== EXERCISE DATA

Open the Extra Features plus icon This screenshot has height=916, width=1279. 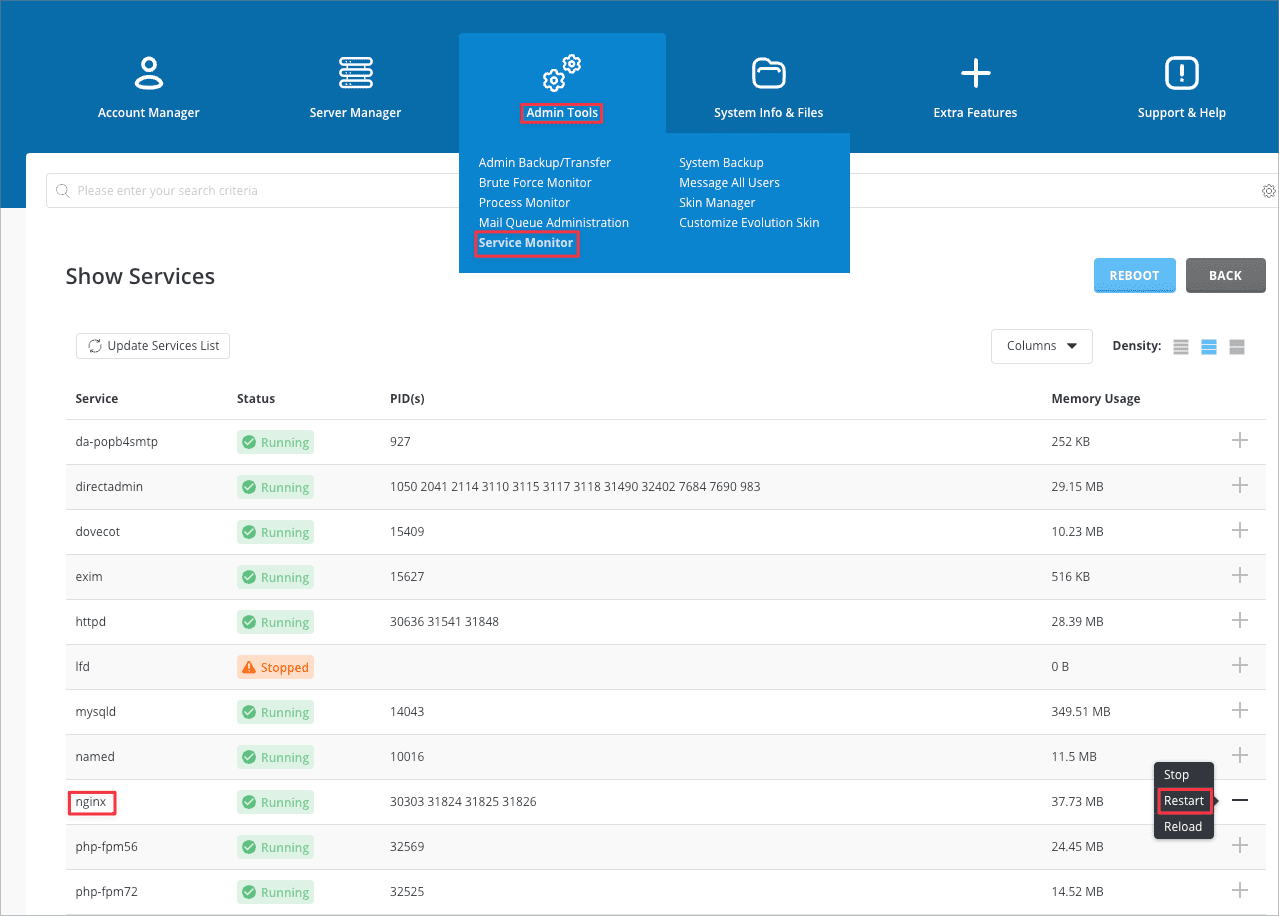975,73
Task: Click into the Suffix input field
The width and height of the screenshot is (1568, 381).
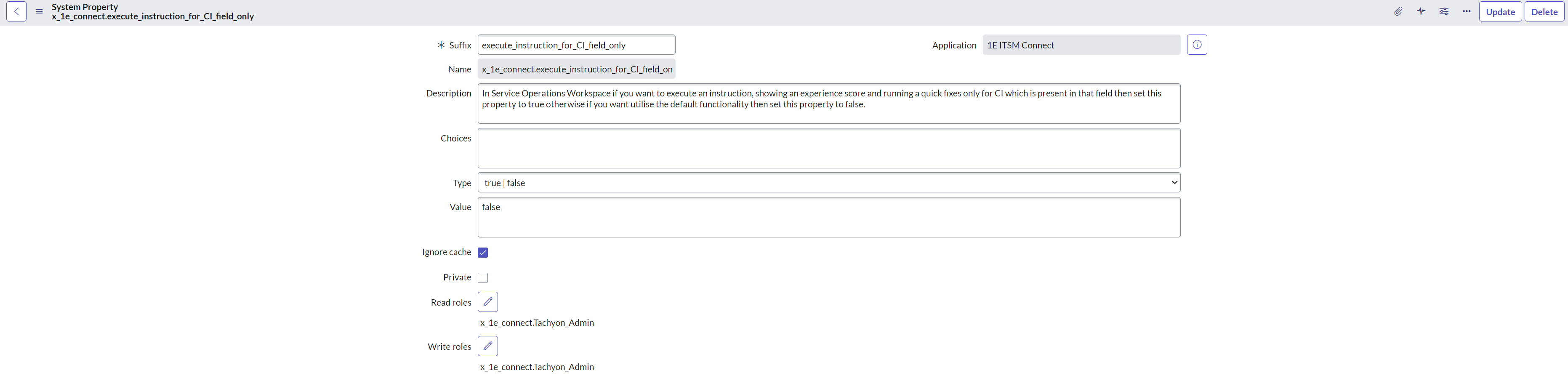Action: 576,45
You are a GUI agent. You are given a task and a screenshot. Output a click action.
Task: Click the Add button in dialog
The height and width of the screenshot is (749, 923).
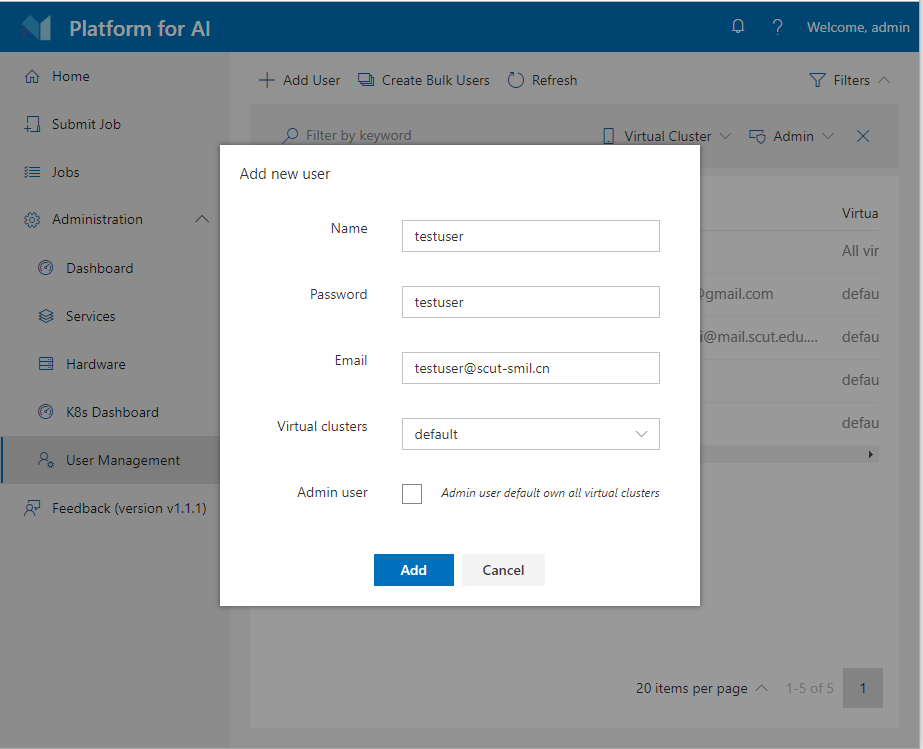click(x=413, y=570)
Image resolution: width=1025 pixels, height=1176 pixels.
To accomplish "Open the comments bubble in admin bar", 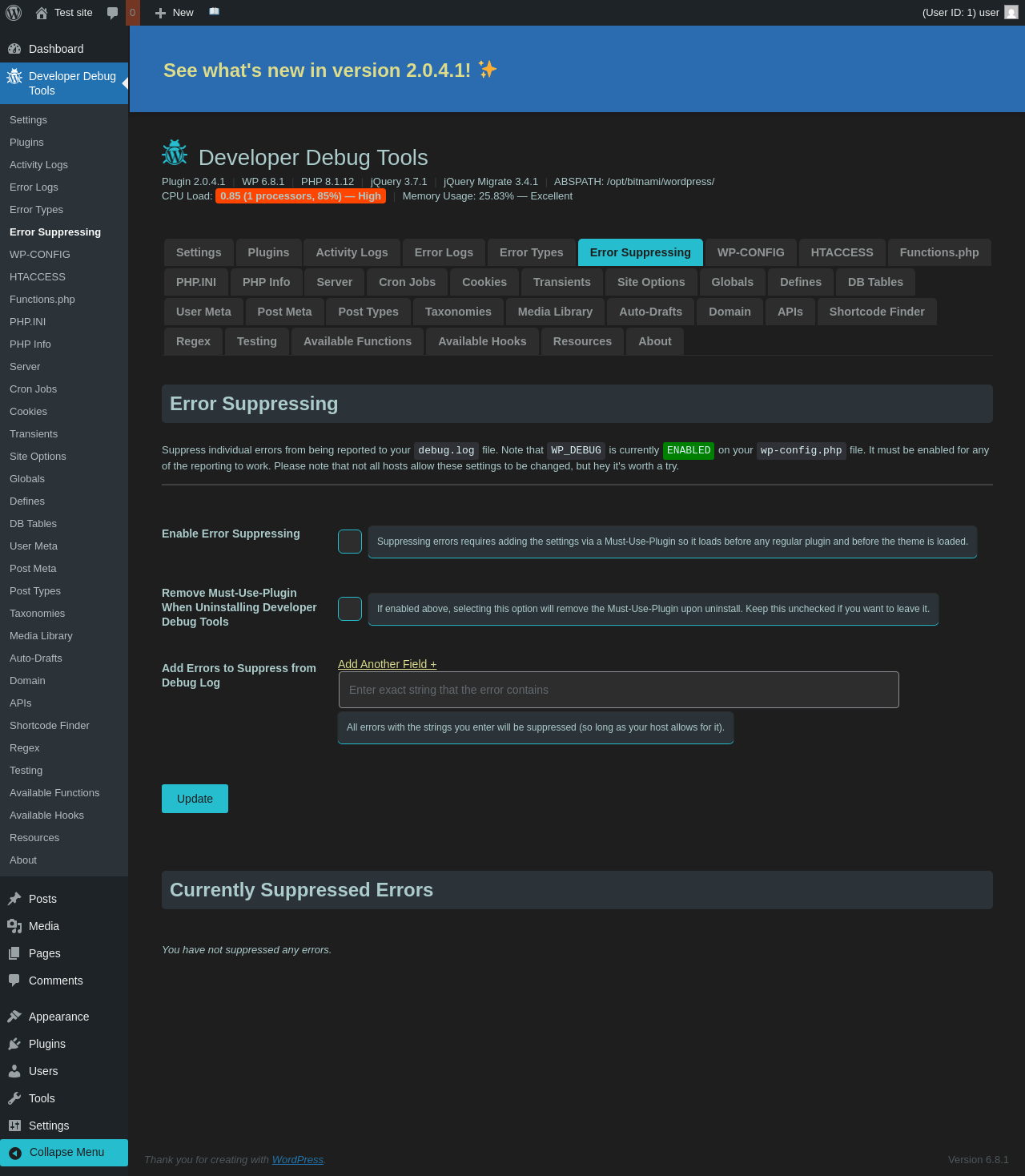I will click(x=113, y=13).
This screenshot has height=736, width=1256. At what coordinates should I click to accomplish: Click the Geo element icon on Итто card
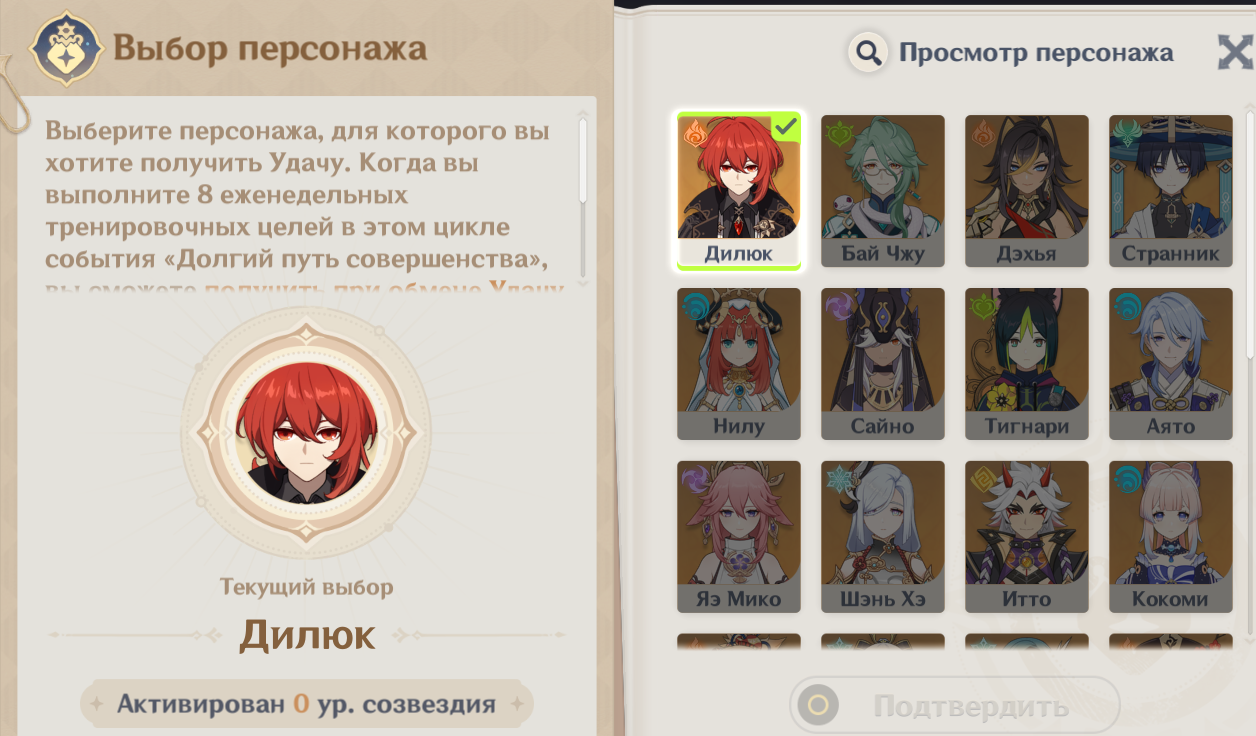tap(982, 479)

====

● **EXERCISE INSTRUCTIONS**
Only the lines from the line containing "This screenshot has height=736, width=1256." through the last line of the entries above should be reproduced, word for word and without pictures.

● **RESPONSE AREA**
This screenshot has height=736, width=1256. At what coordinates should I click to accomplish: Click the Geo element icon on Итто card
tap(982, 479)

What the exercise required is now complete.